Em O pardal é um pássaro azul, publicado no auge da censura, a protagonista Marina recorda a vida entre os muros de um casarão nordestino e as lembranças de um primo preso por pichar nos muros da cidade a frase que dá título à obra: “o pardal é um pássaro azul”. O que parece absurdo ganha dimensão simbólica: “quem ousa dizer o que não se quer ouvir será calado”. Narrado em primeira pessoa, o romance revela o silenciamento das mulheres, inscrito no seio da família Carvalhais Medeiros: “Dalva ou eu, poderíamos nos encarregar do discurso de agradecimento, mas em nossa família mulher não fala em público”, uma representação fidedigna ao patriarcalismo. Ao lado dessa repressão doméstica, surge a violência estatal que retira de Marina não apenas a presença do primo João, que ela amava, mas também a esperança: “O pardal era um pássaro azul só nos meus olhos de menina. Depois, entendi: era um aviso de que a liberdade era só um sonho”.

Se Marina é corpo marcado pela repressão, Carmélio, narrador de O torturador em romaria (1986), é a encarnação da banalidade do mal. Heloneida ousa ao entregar a voz para o próprio torturador, instaurando uma narrativa de desconforto ético e estético. Carmélio não é um monstro isolado, mas fruto de uma sociedade atravessada pela violência cotidiana: família, religião, Estado. Ao adotar o fluxo de consciência perturbado do narrador, a autora recusa a estetização da dor e nos lança em uma experiência de leitura em que, como observa Hannah Arendt, o mal não é exceção, mas se banaliza na rotina. Ainda assim, são as personagens femininas — Dorinha, Açucena — que, mesmo nas margens da narrativa, desestabilizam a fala masculina e afirmam resistências silenciosas.
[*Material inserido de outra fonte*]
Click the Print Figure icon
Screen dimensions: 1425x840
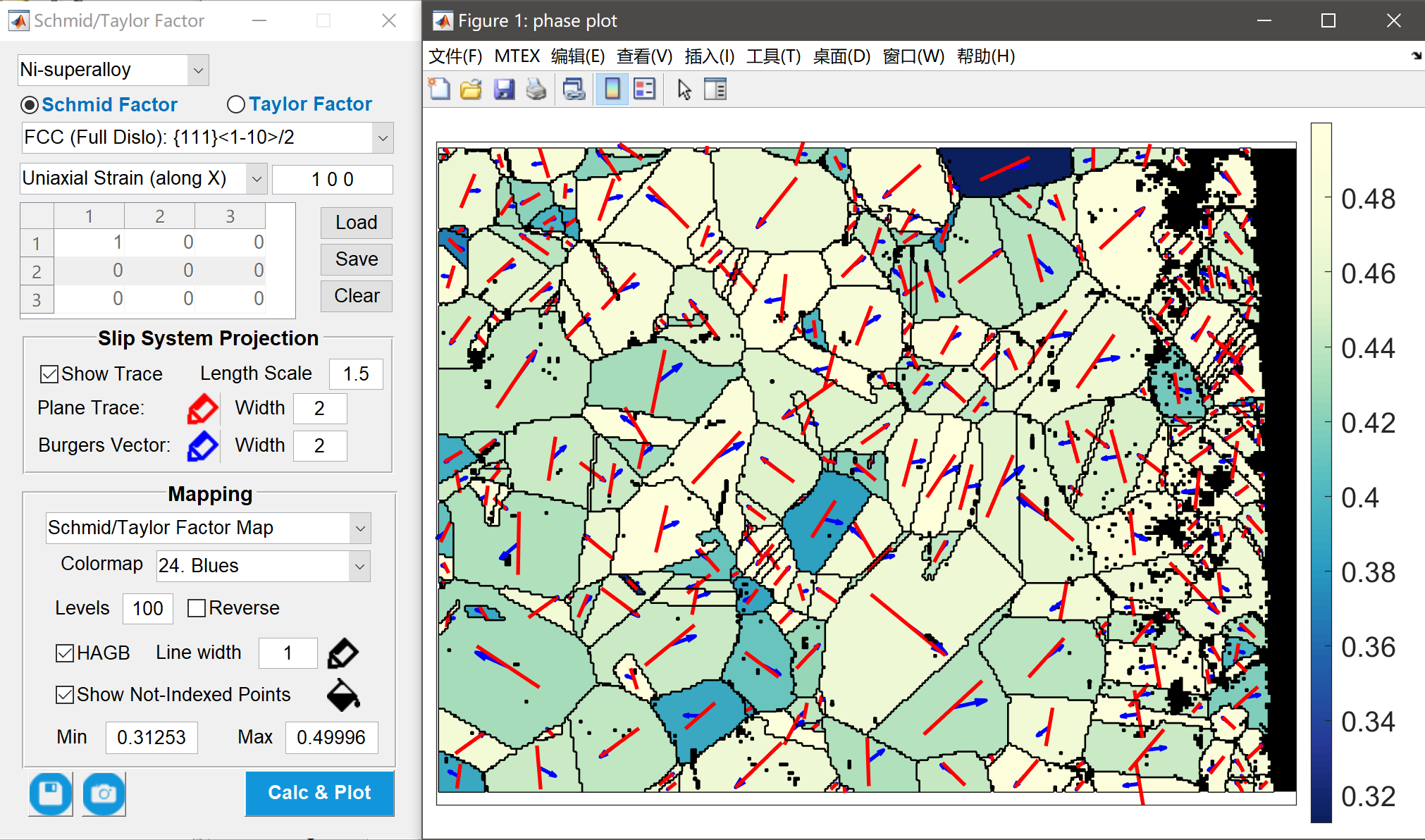coord(536,89)
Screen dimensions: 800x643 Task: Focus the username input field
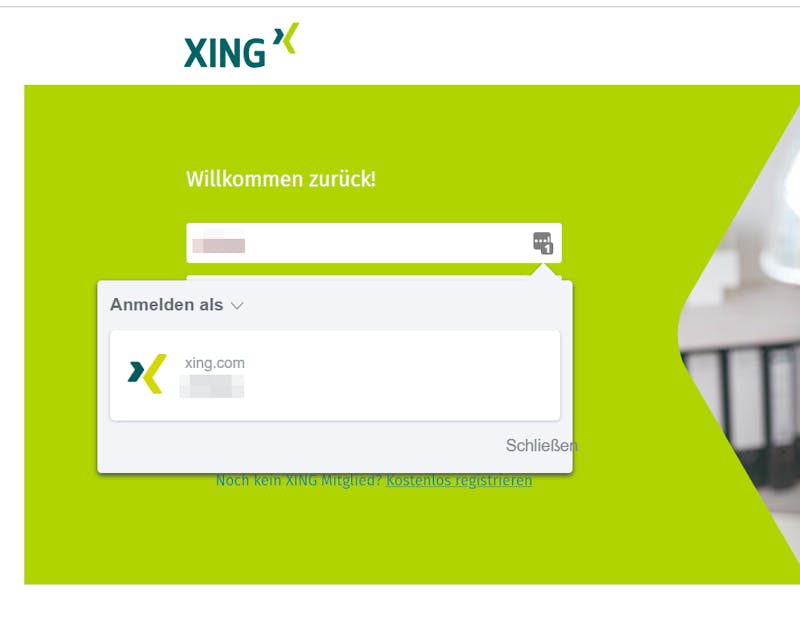(x=374, y=243)
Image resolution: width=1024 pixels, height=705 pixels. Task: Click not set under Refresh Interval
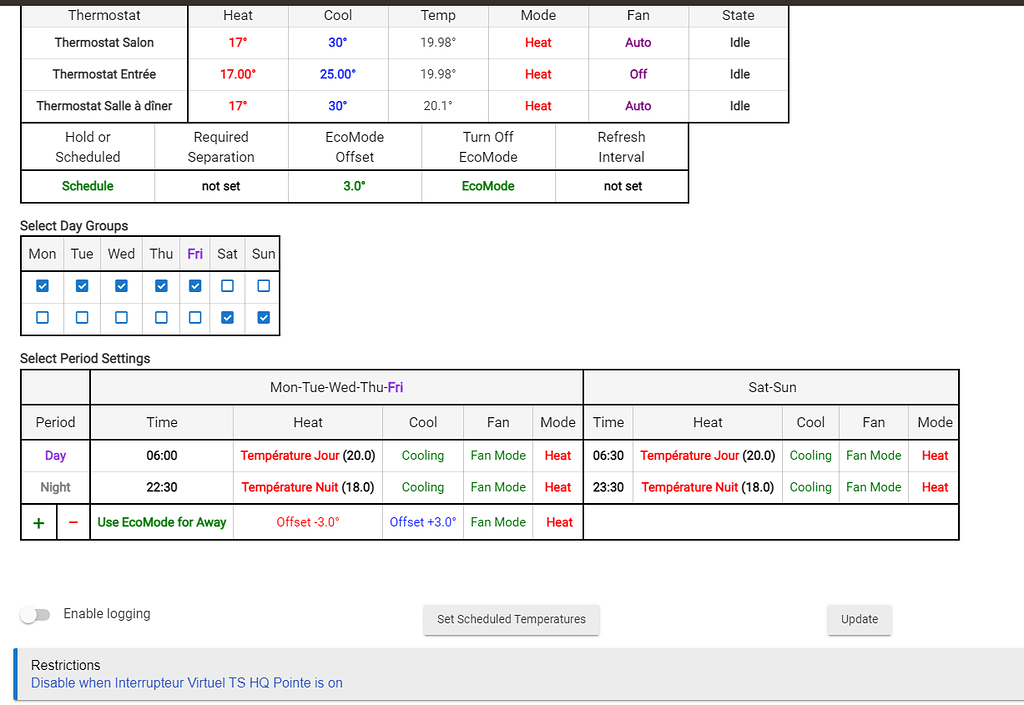click(x=621, y=186)
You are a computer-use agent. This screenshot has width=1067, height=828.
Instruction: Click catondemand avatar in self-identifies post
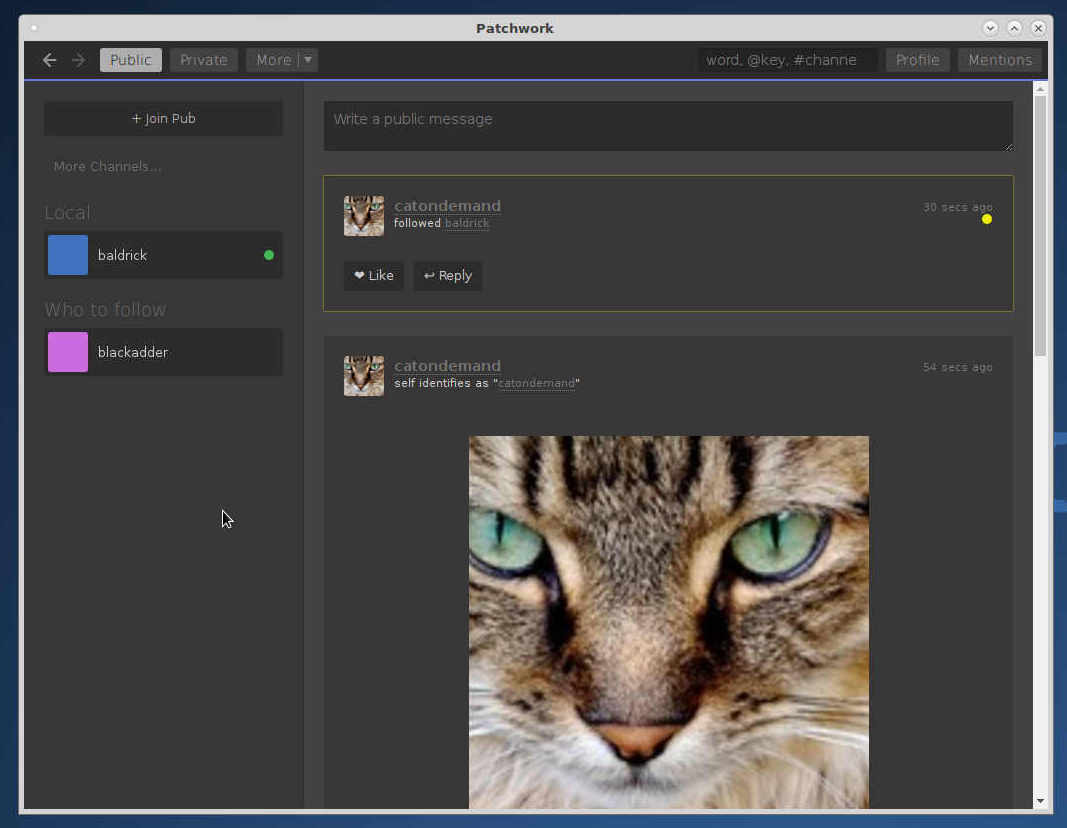point(364,376)
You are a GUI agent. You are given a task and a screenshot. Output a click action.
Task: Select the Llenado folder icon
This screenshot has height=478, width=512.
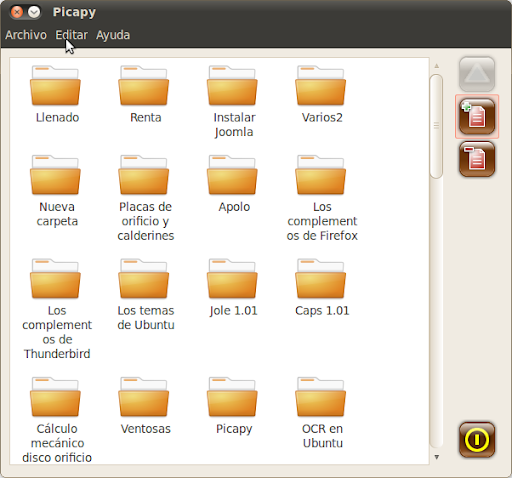[x=55, y=86]
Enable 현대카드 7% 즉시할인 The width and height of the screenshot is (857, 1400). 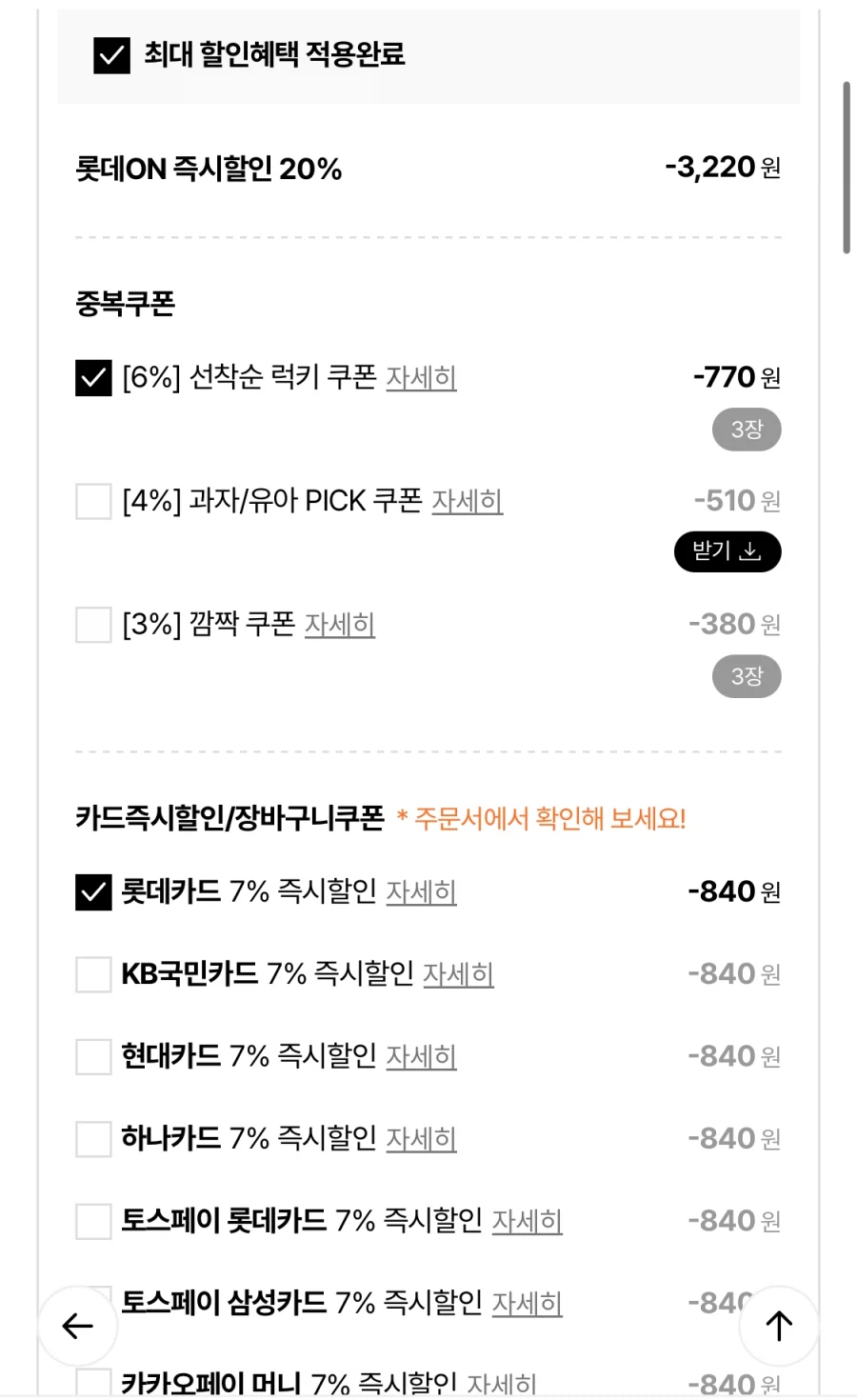(92, 1055)
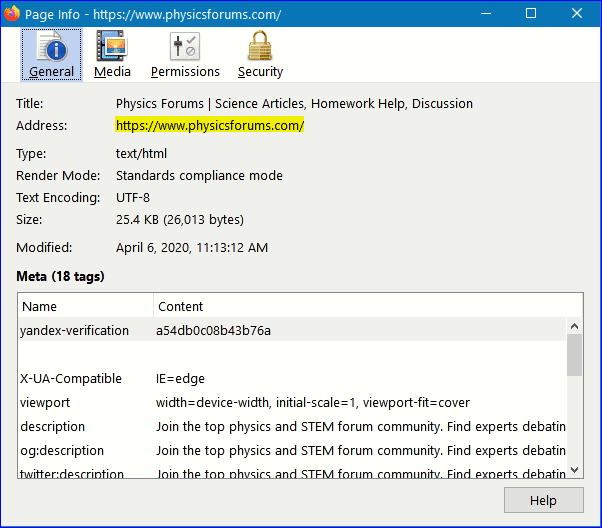Click the meta list scroll down arrow
Image resolution: width=602 pixels, height=528 pixels.
click(x=574, y=470)
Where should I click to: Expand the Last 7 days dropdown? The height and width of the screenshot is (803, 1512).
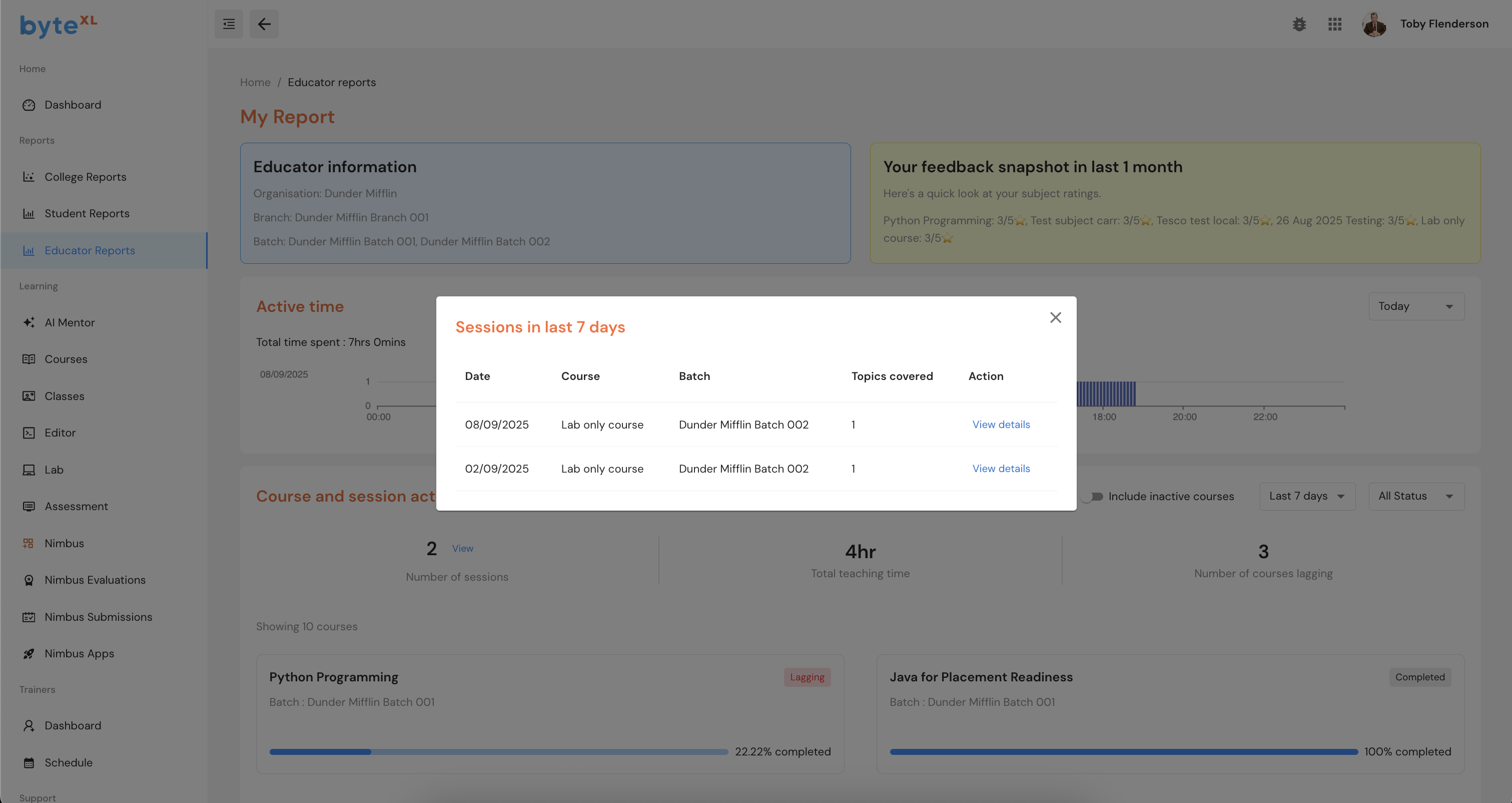[1306, 496]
Nesse conjunto, ganha relevo a leitura de Mulher, a quem pertence o seu corpo (1976). Se em Marina acompanhamos uma jovem que descobre sua condição de cativa, e em Carmélio vemos como a violência se estrutura socialmente, no ensaio, Heloneida fala diretamente às mulheres de seu tempo: “o corpo feminino foi e continua sendo tratado como território de posse e de disputa, nunca como território da própria mulher”. O que está em jogo é o mesmo que atravessa suas ficções: a apropriação do corpo feminino como objeto de controle — seja pelo patriarcado familiar, pela moralidade religiosa ou pelo autoritarismo de Estado.
A obra de Heloneida Studart continua a ser um gesto político e literário de resistência. Em tempos de ataques à memória e tentativas de revisão histórica, sua escrita nos lembra que as correntes da ditadura não se restringiram às celas escuras, mas também prenderam corpos e subjetividades em casas, igrejas e escolas. Revisitar Heloneida, no marco dos 60 anos do golpe, é reconhecer na literatura um espaço de memória e denúncia, mas também de sonho. Pois, mesmo quando a liberdade parece apenas um aviso distante, permanece vivo o desejo de acreditar que, contra todas as violências, o pardal pode ser, sim, um pássaro azul.